[Data excerpts]
Content starts

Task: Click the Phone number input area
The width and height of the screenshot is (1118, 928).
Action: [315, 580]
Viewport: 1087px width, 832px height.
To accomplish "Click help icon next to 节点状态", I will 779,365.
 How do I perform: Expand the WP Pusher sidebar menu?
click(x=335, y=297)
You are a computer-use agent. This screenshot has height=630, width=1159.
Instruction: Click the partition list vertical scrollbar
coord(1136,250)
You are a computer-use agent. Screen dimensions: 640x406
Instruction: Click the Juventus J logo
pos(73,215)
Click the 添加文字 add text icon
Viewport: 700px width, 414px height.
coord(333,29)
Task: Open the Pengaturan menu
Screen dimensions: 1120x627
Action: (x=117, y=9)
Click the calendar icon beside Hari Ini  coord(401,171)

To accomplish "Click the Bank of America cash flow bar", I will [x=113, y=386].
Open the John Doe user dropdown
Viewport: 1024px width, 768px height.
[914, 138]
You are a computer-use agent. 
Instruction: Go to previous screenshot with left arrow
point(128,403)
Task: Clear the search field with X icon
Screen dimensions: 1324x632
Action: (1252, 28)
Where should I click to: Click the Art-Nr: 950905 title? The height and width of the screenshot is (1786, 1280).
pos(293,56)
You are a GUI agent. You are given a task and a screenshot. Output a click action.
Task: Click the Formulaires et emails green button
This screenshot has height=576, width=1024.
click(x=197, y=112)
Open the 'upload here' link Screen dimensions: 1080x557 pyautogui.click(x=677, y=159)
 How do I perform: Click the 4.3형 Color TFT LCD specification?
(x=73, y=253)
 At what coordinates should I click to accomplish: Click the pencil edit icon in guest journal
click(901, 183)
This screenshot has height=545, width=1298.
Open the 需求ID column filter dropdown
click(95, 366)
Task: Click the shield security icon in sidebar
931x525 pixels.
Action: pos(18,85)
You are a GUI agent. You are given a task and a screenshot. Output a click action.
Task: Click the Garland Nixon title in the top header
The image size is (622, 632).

Content ends

| Task to carry out |
Reproduce every entry, word for word.

| Written solution |
Task: Click the Phone number input area
The width and height of the screenshot is (1118, 928).
Action: [315, 580]
Viewport: 1087px width, 832px height.
To accomplish "Click help icon next to 节点状态", I will 779,365.
 How do I perform: Expand the WP Pusher sidebar menu?
click(x=335, y=297)
You are a computer-use agent. This screenshot has height=630, width=1159.
Instruction: Click the partition list vertical scrollbar
coord(1136,250)
You are a computer-use agent. Screen dimensions: 640x406
Instruction: Click the Juventus J logo
pos(73,215)
Click the 添加文字 add text icon
Viewport: 700px width, 414px height.
coord(333,29)
Task: Open the Pengaturan menu
Screen dimensions: 1120x627
Action: (x=117, y=9)
Click the calendar icon beside Hari Ini  coord(401,171)

To accomplish "Click the Bank of America cash flow bar", I will [x=113, y=386].
Open the John Doe user dropdown
Viewport: 1024px width, 768px height.
[914, 138]
You are a computer-use agent. 
Instruction: Go to previous screenshot with left arrow
point(128,403)
Task: Clear the search field with X icon
Screen dimensions: 1324x632
Action: (1252, 28)
Where should I click to: Click the Art-Nr: 950905 title? The height and width of the screenshot is (1786, 1280).
pos(293,56)
You are a GUI agent. You are given a task and a screenshot. Output a click action.
Task: Click the Formulaires et emails green button
This screenshot has height=576, width=1024.
click(x=197, y=112)
Open the 'upload here' link Screen dimensions: 1080x557 pyautogui.click(x=677, y=159)
 How do I perform: Click the 4.3형 Color TFT LCD specification?
(x=73, y=253)
 At what coordinates should I click to accomplish: Click the pencil edit icon in guest journal
click(901, 183)
This screenshot has height=545, width=1298.
Open the 需求ID column filter dropdown
click(95, 366)
Task: Click the shield security icon in sidebar
931x525 pixels.
Action: pos(18,85)
You are a GUI agent. You are given a task and a screenshot. Output a click action.
Task: Click the Garland Nixon title in the top header
The image size is (622, 632).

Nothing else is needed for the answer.